— WHAT THE EXERCISE ASKS —
Select and copy out every line in the records containing "value".

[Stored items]
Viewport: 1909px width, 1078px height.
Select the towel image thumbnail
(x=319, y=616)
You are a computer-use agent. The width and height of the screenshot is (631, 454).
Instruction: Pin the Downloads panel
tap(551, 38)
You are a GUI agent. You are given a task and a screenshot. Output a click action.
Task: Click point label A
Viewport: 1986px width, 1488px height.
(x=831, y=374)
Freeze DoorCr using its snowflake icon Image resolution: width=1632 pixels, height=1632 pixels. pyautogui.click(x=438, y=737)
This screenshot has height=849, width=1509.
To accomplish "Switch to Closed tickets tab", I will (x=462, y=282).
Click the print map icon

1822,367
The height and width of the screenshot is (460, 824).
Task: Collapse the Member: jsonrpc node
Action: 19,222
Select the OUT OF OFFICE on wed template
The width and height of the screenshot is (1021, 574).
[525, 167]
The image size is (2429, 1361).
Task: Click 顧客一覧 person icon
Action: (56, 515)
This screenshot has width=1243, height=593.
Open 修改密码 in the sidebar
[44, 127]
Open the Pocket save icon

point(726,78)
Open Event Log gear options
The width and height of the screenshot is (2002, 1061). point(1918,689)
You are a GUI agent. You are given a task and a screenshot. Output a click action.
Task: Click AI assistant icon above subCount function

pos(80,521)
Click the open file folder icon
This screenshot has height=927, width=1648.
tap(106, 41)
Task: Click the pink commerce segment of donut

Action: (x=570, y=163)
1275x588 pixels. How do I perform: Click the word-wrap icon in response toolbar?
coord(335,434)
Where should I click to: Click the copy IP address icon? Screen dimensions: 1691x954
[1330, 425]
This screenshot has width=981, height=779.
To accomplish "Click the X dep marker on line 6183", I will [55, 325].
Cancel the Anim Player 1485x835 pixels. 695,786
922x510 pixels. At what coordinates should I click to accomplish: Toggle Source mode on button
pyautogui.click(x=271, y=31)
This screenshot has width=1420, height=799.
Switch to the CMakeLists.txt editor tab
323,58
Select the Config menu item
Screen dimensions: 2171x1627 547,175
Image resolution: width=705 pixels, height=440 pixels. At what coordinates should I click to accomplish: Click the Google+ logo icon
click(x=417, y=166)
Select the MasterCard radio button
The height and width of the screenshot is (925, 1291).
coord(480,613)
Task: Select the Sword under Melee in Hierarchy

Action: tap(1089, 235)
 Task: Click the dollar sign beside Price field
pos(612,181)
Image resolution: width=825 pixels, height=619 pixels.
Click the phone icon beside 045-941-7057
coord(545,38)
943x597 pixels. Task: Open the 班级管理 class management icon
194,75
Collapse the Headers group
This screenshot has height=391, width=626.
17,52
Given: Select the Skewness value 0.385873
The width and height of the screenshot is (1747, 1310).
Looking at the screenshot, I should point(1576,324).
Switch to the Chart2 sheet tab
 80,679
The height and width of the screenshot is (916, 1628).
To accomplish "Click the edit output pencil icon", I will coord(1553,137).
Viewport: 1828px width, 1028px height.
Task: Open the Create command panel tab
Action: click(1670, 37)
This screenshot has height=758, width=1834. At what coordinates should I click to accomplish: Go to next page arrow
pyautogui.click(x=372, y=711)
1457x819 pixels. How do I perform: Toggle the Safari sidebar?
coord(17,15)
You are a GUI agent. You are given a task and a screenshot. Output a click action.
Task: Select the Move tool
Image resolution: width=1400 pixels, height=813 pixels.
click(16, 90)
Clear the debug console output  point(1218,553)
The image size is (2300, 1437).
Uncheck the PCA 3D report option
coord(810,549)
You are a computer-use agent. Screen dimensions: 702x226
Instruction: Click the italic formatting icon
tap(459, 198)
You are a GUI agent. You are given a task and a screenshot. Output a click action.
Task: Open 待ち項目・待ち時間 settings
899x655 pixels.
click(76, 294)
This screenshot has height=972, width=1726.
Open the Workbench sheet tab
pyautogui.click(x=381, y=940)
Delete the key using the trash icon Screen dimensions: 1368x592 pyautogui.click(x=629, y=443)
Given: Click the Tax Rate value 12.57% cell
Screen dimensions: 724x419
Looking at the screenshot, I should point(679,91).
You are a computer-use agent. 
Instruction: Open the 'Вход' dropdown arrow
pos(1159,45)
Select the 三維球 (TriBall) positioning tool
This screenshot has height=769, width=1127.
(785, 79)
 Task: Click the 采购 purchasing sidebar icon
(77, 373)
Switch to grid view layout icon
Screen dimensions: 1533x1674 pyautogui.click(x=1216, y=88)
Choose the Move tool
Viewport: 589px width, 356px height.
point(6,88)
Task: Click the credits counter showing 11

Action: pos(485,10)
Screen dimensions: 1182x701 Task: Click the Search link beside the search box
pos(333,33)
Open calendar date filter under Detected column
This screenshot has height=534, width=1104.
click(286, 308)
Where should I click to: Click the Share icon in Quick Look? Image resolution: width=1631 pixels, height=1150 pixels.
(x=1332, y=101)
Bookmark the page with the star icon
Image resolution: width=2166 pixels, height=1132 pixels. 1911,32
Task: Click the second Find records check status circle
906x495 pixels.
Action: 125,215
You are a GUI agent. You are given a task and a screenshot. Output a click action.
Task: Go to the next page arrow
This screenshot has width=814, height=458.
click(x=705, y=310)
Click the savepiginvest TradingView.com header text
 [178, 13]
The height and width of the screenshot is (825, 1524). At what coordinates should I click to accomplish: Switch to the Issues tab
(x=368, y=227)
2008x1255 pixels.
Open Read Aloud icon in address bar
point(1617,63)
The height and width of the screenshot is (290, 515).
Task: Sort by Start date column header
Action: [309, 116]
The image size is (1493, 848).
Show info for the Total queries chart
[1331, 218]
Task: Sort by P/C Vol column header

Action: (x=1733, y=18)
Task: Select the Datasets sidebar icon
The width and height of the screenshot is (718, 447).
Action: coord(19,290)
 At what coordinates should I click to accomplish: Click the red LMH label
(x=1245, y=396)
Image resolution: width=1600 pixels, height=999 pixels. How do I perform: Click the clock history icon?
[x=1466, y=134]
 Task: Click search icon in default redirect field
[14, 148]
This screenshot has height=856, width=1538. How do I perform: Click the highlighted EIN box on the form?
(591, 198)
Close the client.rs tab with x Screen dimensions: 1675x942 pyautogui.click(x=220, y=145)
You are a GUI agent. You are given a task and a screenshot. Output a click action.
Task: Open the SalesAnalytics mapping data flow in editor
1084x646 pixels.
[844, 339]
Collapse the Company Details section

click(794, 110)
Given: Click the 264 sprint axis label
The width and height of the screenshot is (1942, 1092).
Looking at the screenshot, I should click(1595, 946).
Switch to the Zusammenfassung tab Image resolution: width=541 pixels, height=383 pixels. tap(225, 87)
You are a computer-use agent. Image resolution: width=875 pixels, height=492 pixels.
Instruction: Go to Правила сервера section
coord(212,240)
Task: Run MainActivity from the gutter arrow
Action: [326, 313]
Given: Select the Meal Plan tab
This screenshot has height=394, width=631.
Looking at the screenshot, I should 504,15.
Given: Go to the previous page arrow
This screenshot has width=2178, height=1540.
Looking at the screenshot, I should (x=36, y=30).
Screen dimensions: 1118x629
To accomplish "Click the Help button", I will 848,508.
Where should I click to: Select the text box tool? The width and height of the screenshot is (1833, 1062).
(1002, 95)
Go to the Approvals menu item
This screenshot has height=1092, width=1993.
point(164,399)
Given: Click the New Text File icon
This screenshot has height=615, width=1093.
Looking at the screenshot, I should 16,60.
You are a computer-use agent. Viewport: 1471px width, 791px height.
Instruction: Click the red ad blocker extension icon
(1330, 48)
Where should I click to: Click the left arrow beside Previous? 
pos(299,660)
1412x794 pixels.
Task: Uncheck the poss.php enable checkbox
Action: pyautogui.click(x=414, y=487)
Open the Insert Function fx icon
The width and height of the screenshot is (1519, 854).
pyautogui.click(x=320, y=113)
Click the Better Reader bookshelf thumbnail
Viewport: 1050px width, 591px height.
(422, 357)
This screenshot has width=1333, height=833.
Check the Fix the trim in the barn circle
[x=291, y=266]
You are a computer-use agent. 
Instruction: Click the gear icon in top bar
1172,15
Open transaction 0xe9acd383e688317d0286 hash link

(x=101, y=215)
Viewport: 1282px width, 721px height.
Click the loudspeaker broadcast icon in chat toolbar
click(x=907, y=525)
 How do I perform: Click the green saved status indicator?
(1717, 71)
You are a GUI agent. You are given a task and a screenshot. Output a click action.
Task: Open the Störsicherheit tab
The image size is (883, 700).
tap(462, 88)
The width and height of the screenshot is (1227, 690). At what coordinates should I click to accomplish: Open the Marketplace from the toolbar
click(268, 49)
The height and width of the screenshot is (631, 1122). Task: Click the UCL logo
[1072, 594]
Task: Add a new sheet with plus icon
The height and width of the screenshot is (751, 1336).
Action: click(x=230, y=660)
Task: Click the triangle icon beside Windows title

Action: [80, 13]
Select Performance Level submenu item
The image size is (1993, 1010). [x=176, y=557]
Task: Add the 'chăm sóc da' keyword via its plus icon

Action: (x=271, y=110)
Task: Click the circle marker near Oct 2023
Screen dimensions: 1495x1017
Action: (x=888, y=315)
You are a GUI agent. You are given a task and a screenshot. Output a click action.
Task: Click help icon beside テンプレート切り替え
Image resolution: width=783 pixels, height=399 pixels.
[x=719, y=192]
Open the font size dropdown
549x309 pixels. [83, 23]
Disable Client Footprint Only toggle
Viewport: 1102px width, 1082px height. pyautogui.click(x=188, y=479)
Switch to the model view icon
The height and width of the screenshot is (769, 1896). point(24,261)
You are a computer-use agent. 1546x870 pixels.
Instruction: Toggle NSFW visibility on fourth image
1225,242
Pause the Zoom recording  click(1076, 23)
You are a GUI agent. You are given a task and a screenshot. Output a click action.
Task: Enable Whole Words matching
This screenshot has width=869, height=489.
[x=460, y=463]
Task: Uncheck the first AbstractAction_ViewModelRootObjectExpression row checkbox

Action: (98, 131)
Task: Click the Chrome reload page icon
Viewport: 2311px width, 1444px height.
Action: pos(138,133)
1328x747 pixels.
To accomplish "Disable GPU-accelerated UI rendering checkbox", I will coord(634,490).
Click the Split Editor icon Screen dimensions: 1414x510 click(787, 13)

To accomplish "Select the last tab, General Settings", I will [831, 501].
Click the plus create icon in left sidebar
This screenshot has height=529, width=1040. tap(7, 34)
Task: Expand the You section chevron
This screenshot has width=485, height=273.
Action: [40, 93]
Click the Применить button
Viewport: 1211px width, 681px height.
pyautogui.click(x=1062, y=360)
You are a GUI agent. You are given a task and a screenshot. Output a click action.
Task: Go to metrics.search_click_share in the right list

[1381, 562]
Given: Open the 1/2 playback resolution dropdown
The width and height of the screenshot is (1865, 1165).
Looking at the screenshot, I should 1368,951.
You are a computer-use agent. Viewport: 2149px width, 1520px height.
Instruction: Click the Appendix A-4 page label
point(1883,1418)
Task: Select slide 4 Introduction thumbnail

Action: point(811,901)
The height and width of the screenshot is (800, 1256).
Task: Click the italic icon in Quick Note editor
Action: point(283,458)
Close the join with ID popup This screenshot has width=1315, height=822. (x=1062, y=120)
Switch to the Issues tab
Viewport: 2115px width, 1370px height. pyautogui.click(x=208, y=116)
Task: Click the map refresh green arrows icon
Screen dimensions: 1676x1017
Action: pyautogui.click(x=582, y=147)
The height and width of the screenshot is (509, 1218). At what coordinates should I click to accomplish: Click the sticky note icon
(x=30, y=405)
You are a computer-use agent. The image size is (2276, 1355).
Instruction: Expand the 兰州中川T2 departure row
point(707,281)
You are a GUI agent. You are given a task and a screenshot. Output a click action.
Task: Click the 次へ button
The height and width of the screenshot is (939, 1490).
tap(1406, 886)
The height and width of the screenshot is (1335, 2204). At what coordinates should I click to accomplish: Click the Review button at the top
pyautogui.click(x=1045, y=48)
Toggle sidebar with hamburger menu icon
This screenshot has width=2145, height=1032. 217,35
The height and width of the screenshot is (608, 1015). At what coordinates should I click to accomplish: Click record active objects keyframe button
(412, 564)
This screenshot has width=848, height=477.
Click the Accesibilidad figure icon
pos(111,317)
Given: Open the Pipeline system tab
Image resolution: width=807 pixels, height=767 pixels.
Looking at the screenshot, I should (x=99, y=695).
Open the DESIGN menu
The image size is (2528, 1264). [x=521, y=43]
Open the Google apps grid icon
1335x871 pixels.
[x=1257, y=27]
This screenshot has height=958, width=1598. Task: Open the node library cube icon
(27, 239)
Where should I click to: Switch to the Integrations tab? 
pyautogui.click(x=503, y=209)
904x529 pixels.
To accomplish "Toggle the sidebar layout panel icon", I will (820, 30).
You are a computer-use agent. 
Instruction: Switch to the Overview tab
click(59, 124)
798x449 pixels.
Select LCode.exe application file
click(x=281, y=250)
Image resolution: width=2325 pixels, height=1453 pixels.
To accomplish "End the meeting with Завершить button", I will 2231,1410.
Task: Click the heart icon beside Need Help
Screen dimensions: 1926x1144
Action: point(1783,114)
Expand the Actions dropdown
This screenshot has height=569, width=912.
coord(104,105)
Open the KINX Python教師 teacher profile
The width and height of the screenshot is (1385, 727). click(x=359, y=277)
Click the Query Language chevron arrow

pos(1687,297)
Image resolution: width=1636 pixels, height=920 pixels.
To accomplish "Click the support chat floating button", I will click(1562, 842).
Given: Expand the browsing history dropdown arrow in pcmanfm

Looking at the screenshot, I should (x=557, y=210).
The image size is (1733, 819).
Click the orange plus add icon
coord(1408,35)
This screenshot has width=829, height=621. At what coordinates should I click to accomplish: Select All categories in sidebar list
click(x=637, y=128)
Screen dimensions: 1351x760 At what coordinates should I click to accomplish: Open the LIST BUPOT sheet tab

— SOLUTION —
Given: Select the Skewness value 0.385873
Given: Click the Tax Rate value 12.57% cell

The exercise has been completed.